Кстати, о капитализме. Мое первое представление о капитале в девяностые — это вкладыши (были такие фантики, которые прилагались к жвачкам). Их коллекционировали, их воровали, за них дрались. Но, главное, на них играли. Игра была элементарной. Усевшись вкруг на полу в рекреации школы, каждый участник протягивал в общую стопку по три-четыре вкладыша картинкой вниз. Потом скидывались на каменьножницы, кто играет первый. Задачей было так хлопнуть ладонью по стопке, чтобы как можно больше вкладышей перевернулись лицевой стороной (именно они и считались выигранными). Стоимость вкладышей сильно варьировалась. Машины из жвачки Turbo были самыми дорогими. Ниже в иерархии стояли роботы-трансформеры Grendizer, потом шли какие-то советы влюбленным от Love is, ну и в основании пирамиды валялись девальвированные Дональдаки и Тип-топы. В нашей школе скоро образовался свой олигархат. Вкладышные активы обменивали на бирже за спортзалом. Или продавали. За сорок крутых вкладышей можно было купить целый глазированный сырок. По школе ходил слух, что какой-то безумец в балахоне группы ONYX меняет пятьсот вкладышей на картриджи для приставки «Денди». Но я этим слухам не верил. Одного из тогдашних нуворишей я недавно увидел на плакате. Стал депутатом, участвует в выборах.
В детстве я думал, что каждое утро на небо восходит новое солнце. Я долго не верил, когда меня убеждали, что это не так, потому что есть знание школы, которое нужно для того, чтобы нас между собой уравнять, и есть твое субъективное знание, которое, несмотря на свою абсурдность, отличает тебя от других. Я вырос в учительской среде. Моя бабушка, преподавательница французского, ни разу за всю жизнь не покинув пределы СССР, знала Париж лучше многих парижан. По открыткам, романам, снам. Она могла водить по нему экскурсии с закрытыми глазами. Ее город — воображаемый, не эмпирический, но лично для меня еще более живой, чем «настоящий» Париж. О взаимосвязи знания и воображения Борхес пишет в эссе «Сон Колриджа»:
«Монгольский император Кубла-хан в XIII веке видит во сне дворец и затем строит его согласно своему видению; в XVIII веке английский поэт Колридж, который не мог знать, что это сооружение порождено сном, видит во сне поэму об этом дворце. Если с этой симметричностью, воздействующей на души спящих людей и охватывающей континенты и века, сопоставить всяческие вознесения, воскресения и явления, описанные в священных книгах, то последние, на мой взгляд, ничего — или очень немного — стоят».

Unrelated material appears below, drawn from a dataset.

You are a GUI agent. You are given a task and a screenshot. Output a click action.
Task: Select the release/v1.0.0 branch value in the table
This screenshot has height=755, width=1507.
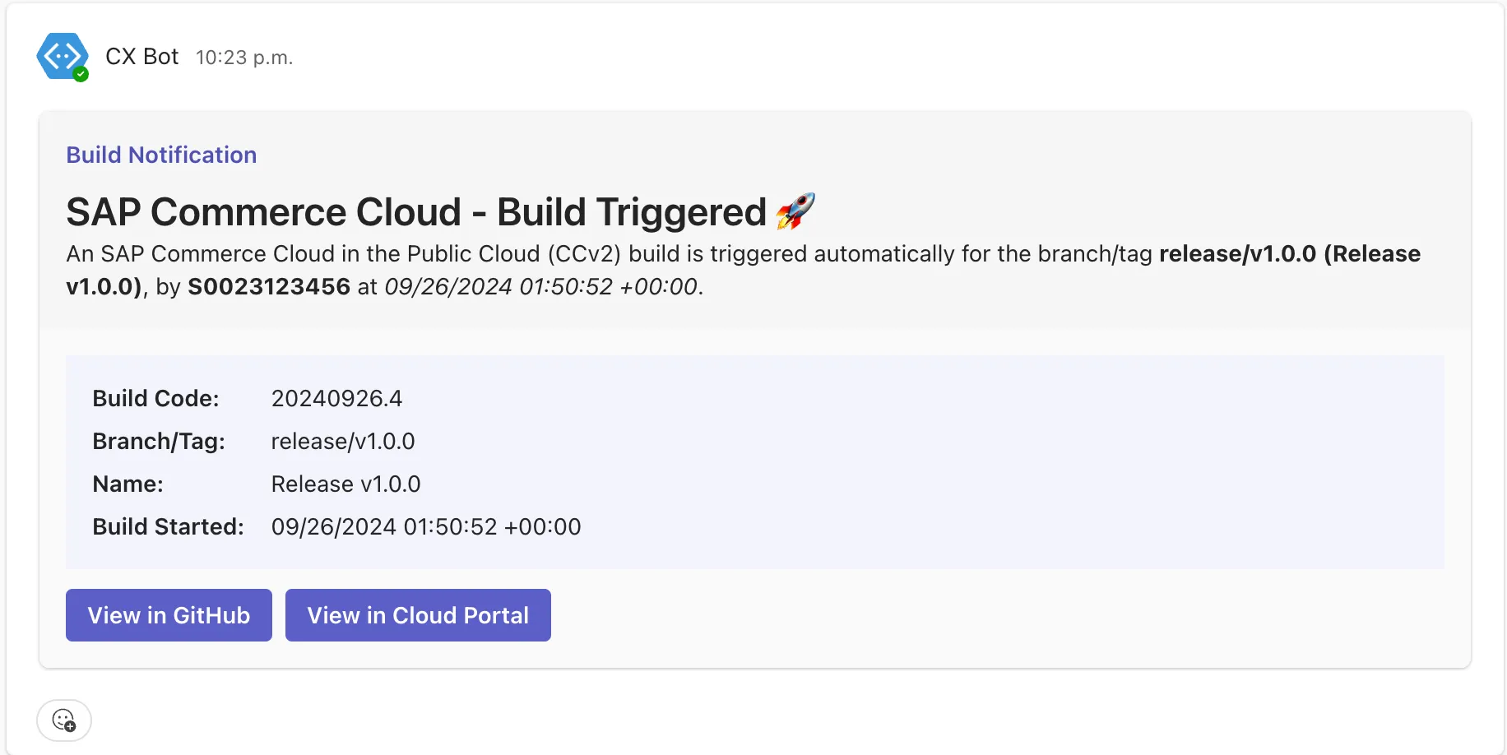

Чем прекрасно прошлое: память и воображение сплетены в канат, в котором одно от другого уже неотделимо. Вообще мне кажется, было или не было гораздо интереснее, чем быть или не быть. Вот, к примеру, вспоминаю один вечер из детства. Мороз, горка у школы с темнеющей ледяной дорожкой. На мне комбинезон, ненавистный вязаный шлем, из рукавов торчат две варежки на резинках. Подо мной санки, за мной — мама, готовая с короткого разбега запустить меня с горки вниз. Мне это развлечение безразлично, но если мама думает иначе — хорошо, молча сделаю вид, что люблю ездить на санках с горки. Помню, санки в моем детстве делились на две фракции: с продольными планками и с поперечными. Лихачи отвинчивали металлические спинки. Говорили, что спинка значительно ухудшает аэродинамические характеристики болида. Тихоходы, наоборот, подкладывали к спинке подушку, вручали поводья родителям, и те тягали обоз на горку, тащили его до подъезда. Ленивые, сонные души. Помню, какой скрежет поднимался, когда санки съезжали с заснеженной дороги на асфальт, под которым пролегала теплотрасса, а потом опять бесшумно катили по снегу. У моих санок были продольные планки желто-синего цвета. Спинку я не откручивал — ее украли, пока санки на привязи ожидали моего возвращения из булочной. На них я садился в позе Русалочки из порта в Копенгагене. Спускался я быстро и умел неплохо маневрировать. Все-таки моих санок уже давно нет. Где-то они сейчас? На какой свалке истлели? Какие костры истопили?